Don’t offload that responsibility onto an Ops department or your InfoSec team. Own the problem and visualise it using automation. By baking security scanning into your pipeline, you’re generating vast streams of data. Those streams can be used in a crisis or in day to day debugging.
Deployment of Applications to ALL ENVIRONMENTS
I was once told that all deployments except production were automated because we couldn’t risk it for our production environments. Their deployments were so convoluted that they didn’t want to “risk” automating it. Deciding instead to leave it to the ever reliable human mind.
Don’t shy away because you’re feeling nervous. If you’ve got a simple deployment process, automation is easy. If you’ve got a complex process, it’s an absolute necessity. There’s no way out. Automate, automate, automate.
Post deployment checks
Once you’ve got that deployment out, how do you know it’s working? One key ingredient to a robust pipeline is a sanity check. This can take the form of a smoke test, or something more rigorous. You might issue a HTTP call to your API and check it returns with a
2xx status code. Whatever — don’t just assume your deployment was peachy because your app has started up.
Whether your build has failed or succeeded, a notification should be issued by the pipeline. This should be sent to the medium that your engineers use most frequently. Don’t clog up people’s email inboxes — all they’ll do is make a rule and hide them away in a random folder. Push them into IM (and into any auditing solution). Slack, Microsoft Teams (sigh),
Good error messages
The best way to talk about good error messages is to start with an unclear error message.
Error: "nginx-ingress" has no deployed releases
This is really obvious if you know about helm — if you have already seen this issue before. Alas, our error messages shouldn’t be aimed at only the people who know. It should be easily understood by everyone. So on the face of it, this message isn’t all that clear is it? I deployed my last release. It is deployed… I think. If you were to run
helm list you’d see something like:
NAME REVISION UPDATED STATUS
nginx-ingress 6 Fri May 3 11:19:45 2019 FAILED
The problem with the error message is that it offers no context or instruction. These are two completely essential ingredients. What does this mean, what is the impact? And what should you do? With these in mind, a more useful error message is something like this:
Your application can not be deployed because it is in a failed state. You can verify this using the helm list command. You should rollback to a previous working revision, using the helm rollback command.
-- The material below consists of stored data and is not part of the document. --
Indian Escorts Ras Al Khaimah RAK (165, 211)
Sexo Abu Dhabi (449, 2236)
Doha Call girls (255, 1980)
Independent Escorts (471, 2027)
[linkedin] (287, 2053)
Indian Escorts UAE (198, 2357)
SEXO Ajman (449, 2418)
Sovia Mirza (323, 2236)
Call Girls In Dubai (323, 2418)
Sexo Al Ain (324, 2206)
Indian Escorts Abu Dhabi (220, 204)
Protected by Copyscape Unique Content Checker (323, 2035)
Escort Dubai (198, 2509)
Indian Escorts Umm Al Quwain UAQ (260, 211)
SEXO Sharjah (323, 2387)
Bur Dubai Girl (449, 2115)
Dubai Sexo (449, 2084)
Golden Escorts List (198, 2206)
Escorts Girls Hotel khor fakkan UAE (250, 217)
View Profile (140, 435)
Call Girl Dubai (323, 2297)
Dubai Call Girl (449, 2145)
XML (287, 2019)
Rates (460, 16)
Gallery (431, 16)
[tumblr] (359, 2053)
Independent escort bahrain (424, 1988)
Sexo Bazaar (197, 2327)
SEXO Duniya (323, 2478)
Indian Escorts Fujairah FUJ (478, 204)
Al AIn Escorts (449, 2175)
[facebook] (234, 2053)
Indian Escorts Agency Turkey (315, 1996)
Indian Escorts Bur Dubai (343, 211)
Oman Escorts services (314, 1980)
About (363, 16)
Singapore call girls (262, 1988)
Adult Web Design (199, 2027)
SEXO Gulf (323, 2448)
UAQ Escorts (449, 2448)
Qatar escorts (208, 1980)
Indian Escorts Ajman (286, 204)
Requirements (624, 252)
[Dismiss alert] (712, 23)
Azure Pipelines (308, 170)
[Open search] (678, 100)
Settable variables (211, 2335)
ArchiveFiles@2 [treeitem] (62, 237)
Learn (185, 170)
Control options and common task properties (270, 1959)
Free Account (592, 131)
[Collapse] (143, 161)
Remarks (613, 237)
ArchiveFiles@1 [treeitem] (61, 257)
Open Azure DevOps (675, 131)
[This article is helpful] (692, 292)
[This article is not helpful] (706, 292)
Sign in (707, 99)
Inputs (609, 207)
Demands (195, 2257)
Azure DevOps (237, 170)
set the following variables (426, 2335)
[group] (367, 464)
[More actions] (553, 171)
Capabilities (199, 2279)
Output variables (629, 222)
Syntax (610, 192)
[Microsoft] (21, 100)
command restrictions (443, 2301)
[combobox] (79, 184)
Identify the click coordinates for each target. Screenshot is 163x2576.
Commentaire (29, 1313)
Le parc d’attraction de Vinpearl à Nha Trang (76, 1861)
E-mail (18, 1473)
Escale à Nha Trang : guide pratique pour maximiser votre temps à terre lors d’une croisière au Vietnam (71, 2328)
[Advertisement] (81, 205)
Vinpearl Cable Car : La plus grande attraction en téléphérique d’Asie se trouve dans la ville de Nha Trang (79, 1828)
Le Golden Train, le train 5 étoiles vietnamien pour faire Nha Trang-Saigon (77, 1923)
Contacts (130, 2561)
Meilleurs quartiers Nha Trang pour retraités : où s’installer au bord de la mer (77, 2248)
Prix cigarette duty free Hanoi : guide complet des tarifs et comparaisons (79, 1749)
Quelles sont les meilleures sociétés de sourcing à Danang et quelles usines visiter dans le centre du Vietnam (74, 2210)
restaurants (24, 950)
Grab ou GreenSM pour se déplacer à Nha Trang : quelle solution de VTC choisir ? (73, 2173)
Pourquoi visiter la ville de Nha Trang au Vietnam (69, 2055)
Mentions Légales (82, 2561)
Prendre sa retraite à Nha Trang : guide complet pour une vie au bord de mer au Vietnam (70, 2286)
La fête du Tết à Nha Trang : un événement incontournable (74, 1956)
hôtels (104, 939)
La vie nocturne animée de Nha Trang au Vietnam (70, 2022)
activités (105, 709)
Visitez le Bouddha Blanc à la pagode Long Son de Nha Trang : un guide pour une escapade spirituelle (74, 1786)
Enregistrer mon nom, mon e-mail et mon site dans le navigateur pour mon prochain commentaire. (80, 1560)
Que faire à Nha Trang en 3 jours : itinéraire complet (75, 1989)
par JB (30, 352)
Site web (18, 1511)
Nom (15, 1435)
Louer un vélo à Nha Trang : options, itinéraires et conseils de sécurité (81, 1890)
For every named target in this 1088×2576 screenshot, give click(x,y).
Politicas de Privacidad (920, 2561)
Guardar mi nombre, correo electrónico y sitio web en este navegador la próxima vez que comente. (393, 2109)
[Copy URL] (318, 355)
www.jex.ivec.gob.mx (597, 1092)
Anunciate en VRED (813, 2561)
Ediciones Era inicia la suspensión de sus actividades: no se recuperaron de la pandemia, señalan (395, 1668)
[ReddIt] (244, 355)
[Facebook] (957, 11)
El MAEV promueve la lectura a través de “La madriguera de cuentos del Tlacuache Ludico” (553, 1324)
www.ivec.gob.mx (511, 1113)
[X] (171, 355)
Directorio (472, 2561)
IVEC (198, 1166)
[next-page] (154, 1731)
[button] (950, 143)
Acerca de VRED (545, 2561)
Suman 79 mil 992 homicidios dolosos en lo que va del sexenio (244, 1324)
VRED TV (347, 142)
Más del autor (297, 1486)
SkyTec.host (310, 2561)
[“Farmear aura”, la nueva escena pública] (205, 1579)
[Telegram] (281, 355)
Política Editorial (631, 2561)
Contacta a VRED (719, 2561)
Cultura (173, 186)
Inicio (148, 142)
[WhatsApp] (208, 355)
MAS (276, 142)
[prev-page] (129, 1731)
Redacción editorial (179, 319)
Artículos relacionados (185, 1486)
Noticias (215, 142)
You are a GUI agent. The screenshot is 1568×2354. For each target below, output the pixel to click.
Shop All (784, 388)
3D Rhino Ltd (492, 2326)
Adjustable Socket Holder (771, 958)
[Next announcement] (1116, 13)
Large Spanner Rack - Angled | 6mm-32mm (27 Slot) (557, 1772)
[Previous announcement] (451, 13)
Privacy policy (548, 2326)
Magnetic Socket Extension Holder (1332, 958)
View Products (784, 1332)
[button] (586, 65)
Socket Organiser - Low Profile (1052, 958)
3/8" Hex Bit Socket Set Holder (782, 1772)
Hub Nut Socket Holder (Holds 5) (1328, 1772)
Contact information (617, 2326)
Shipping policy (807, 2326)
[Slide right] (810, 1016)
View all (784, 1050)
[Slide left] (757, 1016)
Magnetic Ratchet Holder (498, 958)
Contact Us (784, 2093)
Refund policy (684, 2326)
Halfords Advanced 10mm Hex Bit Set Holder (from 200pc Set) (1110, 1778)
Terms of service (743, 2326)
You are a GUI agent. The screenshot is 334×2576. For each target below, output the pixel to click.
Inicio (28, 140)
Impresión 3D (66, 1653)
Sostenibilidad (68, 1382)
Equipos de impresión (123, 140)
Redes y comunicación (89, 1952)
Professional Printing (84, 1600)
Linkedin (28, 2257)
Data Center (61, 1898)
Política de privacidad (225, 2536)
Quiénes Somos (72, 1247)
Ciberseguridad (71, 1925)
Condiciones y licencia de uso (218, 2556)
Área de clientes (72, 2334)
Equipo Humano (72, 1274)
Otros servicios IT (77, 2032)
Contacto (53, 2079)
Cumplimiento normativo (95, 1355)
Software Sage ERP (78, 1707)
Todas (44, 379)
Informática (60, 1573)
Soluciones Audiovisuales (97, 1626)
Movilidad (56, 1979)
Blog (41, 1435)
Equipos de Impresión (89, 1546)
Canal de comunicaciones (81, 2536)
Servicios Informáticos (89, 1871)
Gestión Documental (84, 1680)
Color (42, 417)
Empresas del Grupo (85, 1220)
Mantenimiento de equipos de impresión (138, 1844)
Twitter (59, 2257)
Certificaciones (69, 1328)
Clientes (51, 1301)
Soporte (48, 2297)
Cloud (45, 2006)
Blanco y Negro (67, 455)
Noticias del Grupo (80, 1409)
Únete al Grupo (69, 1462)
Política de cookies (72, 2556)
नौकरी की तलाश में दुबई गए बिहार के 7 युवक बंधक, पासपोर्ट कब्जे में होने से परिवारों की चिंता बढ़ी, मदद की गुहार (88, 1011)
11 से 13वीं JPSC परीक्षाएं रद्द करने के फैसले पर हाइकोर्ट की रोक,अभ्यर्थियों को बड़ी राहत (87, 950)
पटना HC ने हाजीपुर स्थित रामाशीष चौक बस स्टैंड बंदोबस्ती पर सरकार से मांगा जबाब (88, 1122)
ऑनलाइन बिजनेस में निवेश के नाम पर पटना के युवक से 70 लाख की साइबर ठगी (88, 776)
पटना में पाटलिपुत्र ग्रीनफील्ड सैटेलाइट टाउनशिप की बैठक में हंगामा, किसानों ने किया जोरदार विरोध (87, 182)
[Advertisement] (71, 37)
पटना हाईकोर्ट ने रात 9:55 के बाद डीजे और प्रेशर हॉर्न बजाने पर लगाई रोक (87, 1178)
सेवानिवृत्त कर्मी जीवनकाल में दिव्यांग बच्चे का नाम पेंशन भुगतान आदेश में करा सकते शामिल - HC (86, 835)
The first sentence here provides the context — the application is in the wrong state. That’s the root cause. It also offers diagnostic assistance, should you want to verify this issue yourself. Context.
The second portion of this error message offers instruction for remediation. Instead of following some ancient confluence document, the instructions are right there in the code. A good error message can remove the need for extensive tutorials and how-to guides. It can eliminate costly googling and create living, responsive documentation in the code that won’t go stale. It’s worth spending the time getting those right.
The last one is metrics. It is helpful to know how many deployments are failing, how many are succeeding, how long builds are taking, where the choke points are etc. There is a wealth of information for your team to dig into and understand.